Percebam que a transparência da miríade das informações pode, ao invés de revelar a verdade, obscurecê-la por meio de uma avalanche de fragmentos desconexos. A reflexão aqui é que a verdade não pode ser revelada de maneira instantânea, típica da velocidade do digital. Essa reflexão coaduna com o filósofo alemão Martin Heidegger (1889-1976), que sugere que “a verdade exige um processo de arrancamento do ocultamento, mediado por reflexão, experiência e relação”.
O essencial é compreender que a transparência do digital não necessariamente resulta em um desvelamento autêntico da verdade, os fragmentos da informação podem destruir as narrativas unificadoras, somente reveladas pela experiência e pelo julgamento. Não cabe aqui acusar Heidegger por uma defesa de manipulação ou censura das informações, mas reconhecer que o velamento é uma forma de respeito pela complexidade.
Como médicos, precisamos entender que nosso papel mais importante não é mais o de detentor de informações. O digital, a inteligência artificial, é mais capaz e eficiente. É através da sabedoria que podemos desvelar a verdade aos pacientes. É o oferecimento do saber implícito, não apenas técnico, mas relacional que é de maior valor. É se manter atualizado, alinhado aos preceitos da verdade científica, para não incorrer em risco de vieses, paternalismo ou resistência à inovação.

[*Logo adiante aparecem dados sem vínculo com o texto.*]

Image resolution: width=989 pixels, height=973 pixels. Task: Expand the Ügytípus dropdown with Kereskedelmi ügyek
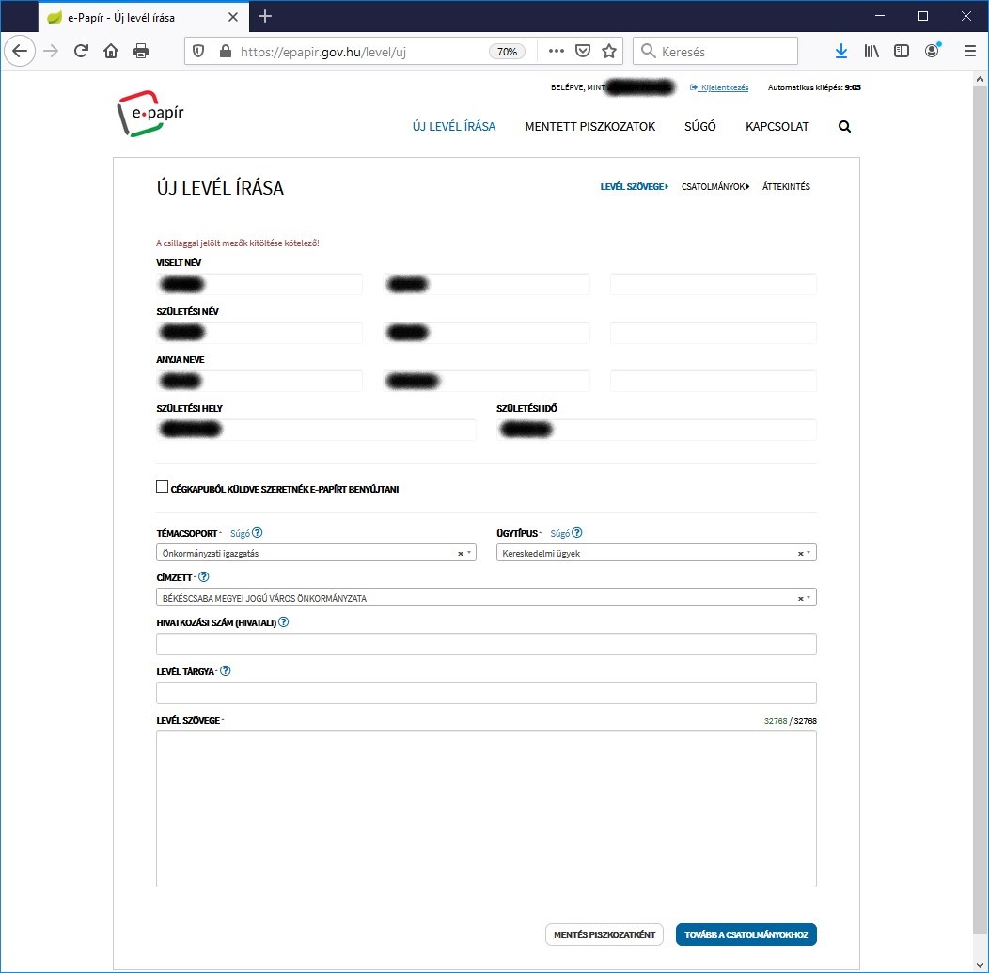809,553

É entender que o empoderamento e o respeito da autonomia do paciente não se confronta com nosso papel, que o paciente com seu conhecimento caótico e superficial precisa de nossa ajuda, este é o mister de nossa missão hipocrática. É tentar através da relação médico-paciente — esta ainda importante — contextualizar os dados, efetivar uma ação terapêutica através da sabedoria, empatia e presença. Pois somente a sabedoria relacional ainda nos distingue da capacidade de processamento e cálculo frio das máquinas.
Para seguir sob as estrelas:
Convido à contemplação da delicada animação de O Velho e o Mar, dirigida por Aleksandr Petrov. Premiado com o Oscar de Melhor Curta de Animação em 2000, o filme foi inteiramente pintado a óleo sobre vidro, quadro a quadro, e revela — em imagens que se dissolvem como memória — a mesma sabedoria silenciosa e a mesma luta íntima entre homem, tempo e natureza que ressoam no texto de Hemingway. Uma narrativa visual onde as estrelas também falam.